Like Arthritis Research UK, the Spark investment panel were impressed by the team’s ability to extend their empathetic approach beyond just the design of the product to a service. They have made it as easy as possible for people to get hold of the Handy-Fasteners without having to embark on any fiddly installations themselves. Customers visiting their website can specify the number of garments they want to be retrofitted with the magnetic fasteners. The team sends them a postage paid envelope, which they can pop their clothes into and put into the post back to the Handy-Fasteners team. The magnets are installed - they work a bit like pop rivets - and the clothes are sent back to the customer.

The Spark programme has been instrumental in helping the Handy-Fasteners team to explore new markets. “Just because Handy-Fasteners will suit people with specific needs such as arthritis, doesn’t mean we want to market it purely as such,” says Natalie, “The product has a much bigger audience of potential users - it could benefit a lot of people regardless of whether they have a condition like arthritis or not.”

“We have been working with arthritis groups, but also Parkinson’s and more recently dementia groups,” says Matt. “These will be our core audience and the people who will test and use the product first. Everyone who sees the prototype really responds to it, particularly the way all the fasteners click together in turn as soon as you connect the fasteners at the top.

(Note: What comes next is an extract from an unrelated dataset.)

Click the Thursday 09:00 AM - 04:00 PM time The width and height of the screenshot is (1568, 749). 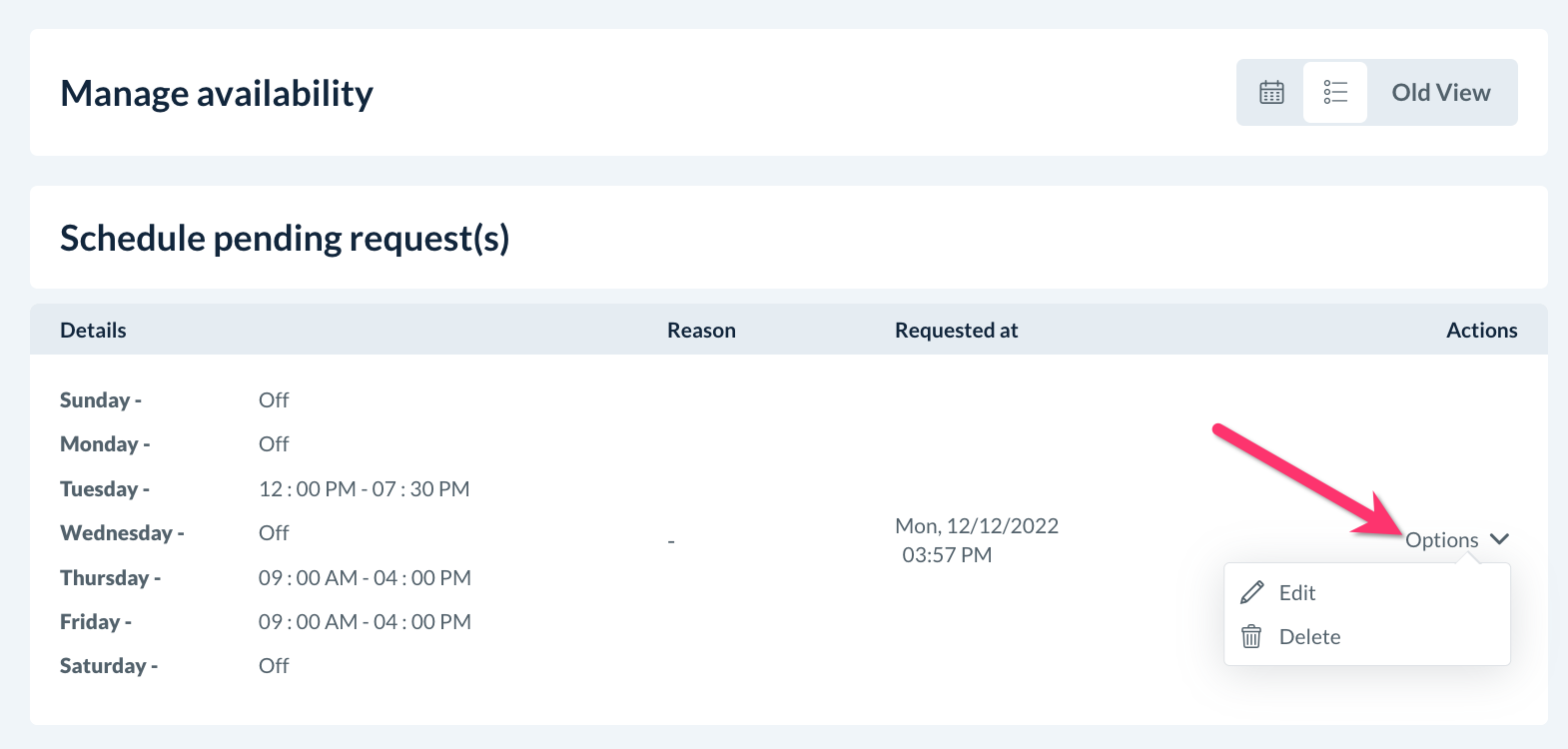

It’s very satisfying as well as easy to use. Ideally in the long term we want to take the product in an even broader retail direction.”

Balancing ease of use, technical functionality and desirability are key elements that underpin robust product innovation and are at the core of Design Council Spark.

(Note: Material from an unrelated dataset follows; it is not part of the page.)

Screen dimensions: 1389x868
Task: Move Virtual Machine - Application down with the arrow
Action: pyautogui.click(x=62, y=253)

For the Handy-Fasteners team the programme coincided with their final year at university so for the first few weeks they were juggling demands of both the programme and their studies.  “The support from the Design Council Spark team was vital to keep us motivated and point us in the right direction,” says Natalie. “And the workshops were a mine of information and contacts for a team like us, with no background in design or business.”

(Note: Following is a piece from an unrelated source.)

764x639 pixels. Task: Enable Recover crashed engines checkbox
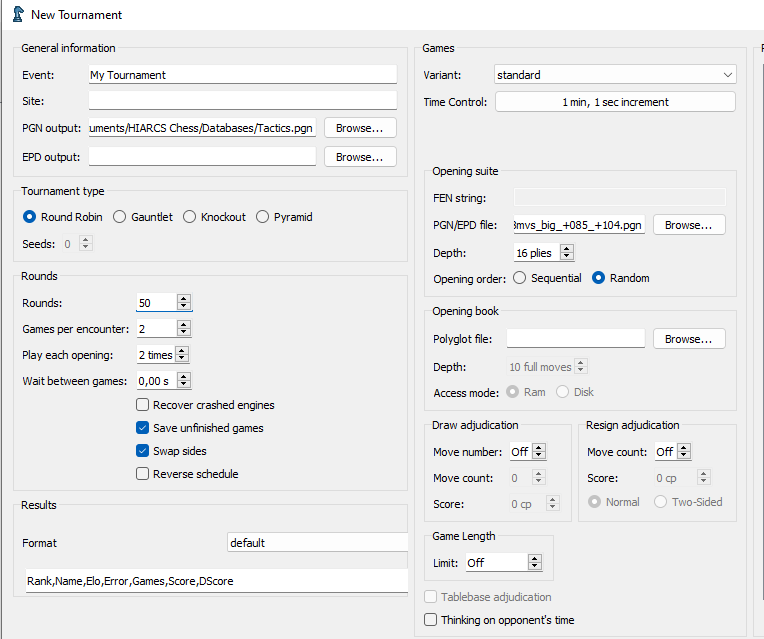pyautogui.click(x=142, y=405)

“Spark,” she continued,  “gave us the tools and skills we needed to get the business off the ground.” “It taught us how to handle opportunities and handle ourselves in business situations,” says Matt. “Learning how to pitch was probably the single most helpful aspect, because it is vital if you are going to communicate your idea to people in a way they understand.”

We hadn't heard the term 'inclusive design' before Spark. But now it's a natural assumption that we would want that kind of ethos in any business we run.

Matt Barrett, Handy-Fasteners

Spark has also placed inclusive design at the heart of their business proposition. “We hadn’t really heard the term ‘inclusive design’, before Spark” says Matt. “But now it’s a natural assumption that we would want that kind of ethos in any business we run.”

For the team, learning about human-centred design has been truly life changing – in terms of their career plans at least. “The skills we learned were all so transferable,” says Matt, “and without this, there is no way we would be setting up in business now. We probably would have saved up and gone travelling before settling into something. It’s amazing to think that now we are completely committed to our own business and are expecting to start selling products in the next few months. None of it would have been possible without Spark.”